送信ドメイン認証技術で防御不可となるなりすましメールの方法【情報処理安全確保支援士試験 令和元年度 秋期 午後1 問1 設問4】

情報処理安全確保支援士試験 令和元年度 秋期 午後1 問1 設問4

問1 電子メールのセキュリティ対策に関する次の記述を読んで、設問1〜4に答えよ。

(略)

 送信者メールアドレスには、SMTPのMAIL FROMコマンドで指定されるエンベロープの送信者メールアドレス(以下、Envelope-FROMという)と、メールデータ内のメールヘッダで指定される送信者メールアドレス(以下、Header-FROMという)がある。送信したメールが不達になるなど配信エラーとなった場合、Envelope-FROMで指定したメールアドレス宛てに通知メールが届く。N社では、従業員がPCからメールを送信する場合、Envelope-FROM及びHeader-FROMとも自身のメールアドレスが設定される。

 昨今、メールを悪用して企業秘密や金銭をだまし取る攻撃が発生しており、N社が属する業界全体の会員企業でも、なりすましメールによる攻撃によって被害が発生した。こうした被害を少しでも抑えるため、同団体から送信者メールアドレスが詐称されているかをドメイン単位で確認する技術(以下、送信ドメイン認証技術という)を普及されるよう働きかけがあったことから、N社でも情シ部が中心になって送信ドメイン認証技術の利用を検討することになった。

(略)

U主任:送信ドメイン認証技術では、SPF、DKIM、DMARCが標準化されています。当社の外部メールサーバでは、いずれも利用が可能です。

(略)

 これらの検討結果を経営陣に報告したところ、N社は送信ドメイン認証技術としてSPF、DKIM、DMARCを全て利用することになり、情シ部が導入作業に着手した。

(略)

 その後、N社と主要な取引先での送信ドメイン認証技術の導入が完了した。

【出典:情報処理安全確保支援士試験 令和元年度 秋期 午後1問1(一部、加工あり)】

攻撃者がどのようにN社の取引先になりすましてN社にメールを送信すると、N社がSPF、DKIM及びDMARCでは防ぐことができなくなるのか。その方法を50字以内で具体的に述べよ。:N社の取引先と似たメールアドレスから送信ドメイン認証技術を利用してメールを送信する。

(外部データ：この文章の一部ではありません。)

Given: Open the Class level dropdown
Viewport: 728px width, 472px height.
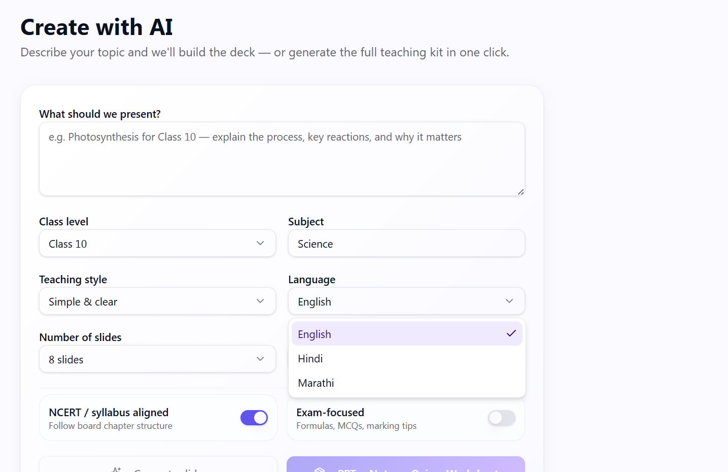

SPF、DKIM及びDMARCによる送信ドメイン認証技術は、なりすましメールによる攻撃への対策です。

送信者メールアドレスを詐称することで取引先になりすましますが、具体的にはHeader-FROMを詐称します。

これを受信したメールサーバは、受信メールから得られた情報と、Envelope-FROMやHeader-FROMのドメインに、SPF、DKIM、DMARCで問合せした結果を照合して検証を行うことで、なりすましメールと認識することができます。

つまり、メール送信データの一部を詐称する場合はシステム的に矛盾した状態となっているので、これをシステム的に検知することができます。

言い換えると、システム的に矛盾しない状態であれば、システム的に検知ができないことになります。

それには、攻撃者が正規にドメインを取得し、SPF、DKIM及びDMARCに対応したDNSサーバを構築しておけばいいでしょう。

システム的に矛盾はないので、取引先と似たメールアドレスとなるドメインにしておけば、なりすましメールを検知することはできなくなります。